Not Down For the Count: Citigroup’s Round Two

Think about last year, 2008. What comes to mind? For many Americans graduations, vacations, and anniversaries are the first things that pop into their head. However, quickly following these happy thoughts are ones focusing on the declining stock market, job loss, and the economy. I think I’m the only one who thinks it was the year of the rat, which I’m sure no one else but Chinese food lovers know, thanks to the free Christmas calendar. Last year also marked a key time in America’s history—the government didn’t let big businesses fail. Multiple American-based corporations received bailouts to try to keep jobs within the company. One of the recipients was Citigroup and they didn’t just receive one, but two bailouts in 2008 totaling roughly $45 billion.

Not all of the companies that received a bailout have turned a profit since the check came in. However, Citigroup did make a profit for the first time in five quarters. At the end of 2008, Citigroup declared that they had lost $8.29 billion in just the fourth quarter of the year. The government gave them a second chance. The first time around, Citigroup received $25 billion from the Troubled Asset Relief Program, TARP, which barely covers the total loss for 2008 or the five consecutive quarters that the company declared a loss instead of a gain. They got another $20 billion in November of 2008 from the government and yet, Citigroup still declared a loss by the end of the year.

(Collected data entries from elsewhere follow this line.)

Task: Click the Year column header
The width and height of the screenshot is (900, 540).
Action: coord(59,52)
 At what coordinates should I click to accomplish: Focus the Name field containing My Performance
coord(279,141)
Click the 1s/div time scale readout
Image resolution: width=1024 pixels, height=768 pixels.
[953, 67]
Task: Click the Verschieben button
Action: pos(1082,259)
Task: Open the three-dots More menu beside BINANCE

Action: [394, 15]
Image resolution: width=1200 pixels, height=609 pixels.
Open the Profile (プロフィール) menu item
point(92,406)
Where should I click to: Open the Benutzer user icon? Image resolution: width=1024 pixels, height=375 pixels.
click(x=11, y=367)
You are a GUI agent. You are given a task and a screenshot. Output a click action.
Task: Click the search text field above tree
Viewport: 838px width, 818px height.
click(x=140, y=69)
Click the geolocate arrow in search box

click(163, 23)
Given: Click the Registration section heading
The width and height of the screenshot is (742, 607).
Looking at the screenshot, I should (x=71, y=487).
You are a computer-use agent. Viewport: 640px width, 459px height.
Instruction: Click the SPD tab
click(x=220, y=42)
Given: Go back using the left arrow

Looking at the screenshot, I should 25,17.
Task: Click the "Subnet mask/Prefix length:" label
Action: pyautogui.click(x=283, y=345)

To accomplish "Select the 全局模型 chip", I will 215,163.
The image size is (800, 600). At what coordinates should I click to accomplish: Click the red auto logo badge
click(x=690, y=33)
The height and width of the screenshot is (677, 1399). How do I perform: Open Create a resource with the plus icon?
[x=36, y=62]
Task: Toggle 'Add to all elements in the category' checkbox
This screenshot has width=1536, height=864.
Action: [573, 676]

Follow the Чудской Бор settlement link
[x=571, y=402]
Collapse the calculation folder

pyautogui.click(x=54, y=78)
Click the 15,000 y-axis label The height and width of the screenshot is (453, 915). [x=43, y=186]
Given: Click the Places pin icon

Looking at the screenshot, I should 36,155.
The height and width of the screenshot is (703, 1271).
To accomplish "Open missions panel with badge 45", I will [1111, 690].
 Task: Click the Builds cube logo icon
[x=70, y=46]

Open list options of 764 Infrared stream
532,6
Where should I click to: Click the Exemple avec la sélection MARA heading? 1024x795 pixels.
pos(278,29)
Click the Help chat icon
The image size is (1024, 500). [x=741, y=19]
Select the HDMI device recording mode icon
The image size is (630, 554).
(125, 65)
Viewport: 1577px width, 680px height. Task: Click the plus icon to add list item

However, the company acknowledged they needed change. Originally, Sanford I. Weill formed Citigroup in 1998 when he combined the insurance company Travelers Group and the nation’s largest bank, Citigroup Inc. It was a revolutionary idea that was supposed to combine insurance, Wall Street business, and traditional banking together; what most of its shareholders quickly found was that it was a flop. Since Citigroup merged, its stock price has fallen more than 76%. Due to its faults, whatever they may be, Citigroup announced in January of 2009 that it would split the company into two facets: Citicorp and Citi Holdings.

Since Citigroup announced the idea for splitting up its company, it has given the government more control over the stocks; the taxpayers technically own up to 36% of them. Before March 10, analysts were predicting that Citigroup would require another loan from the government down the line, but they might be changing their tune soon. On March 9, 2009, the company received an internal memo stating that the first two months of the year were at an $8.3 billion profit before taxes in February. Citigroup’s profit announcement caused the DJIA to soar on March 10 379.44 points to 6926.49; it was the largest one-day gain this year and one of the biggest since World War II.

The spike in Citigroup stock does not mean that their troubles are at an end. Like most companies, big or small, there are difficulties that we all must face. By splitting the company into two, making it easier to manage, and allowing the management to prune the unnecessary waste within the corporation, the company cut back on its early losses in 2009. Small businesses can learn from the big businesses failures. By accepting that what their company originally did wasn’t working, Citigroup took the help that the government offered and tried fixing themselves. They didn’t continue on the same downward path, but tried something a little different. Small businesses will not have as massive of a bailout as Citigroup received, but there will be more opportunities within the government contracting arena that weren’t there before. Taking advantage of what the government offers and implanting change might be the key lesson that needs to be learned by the business community.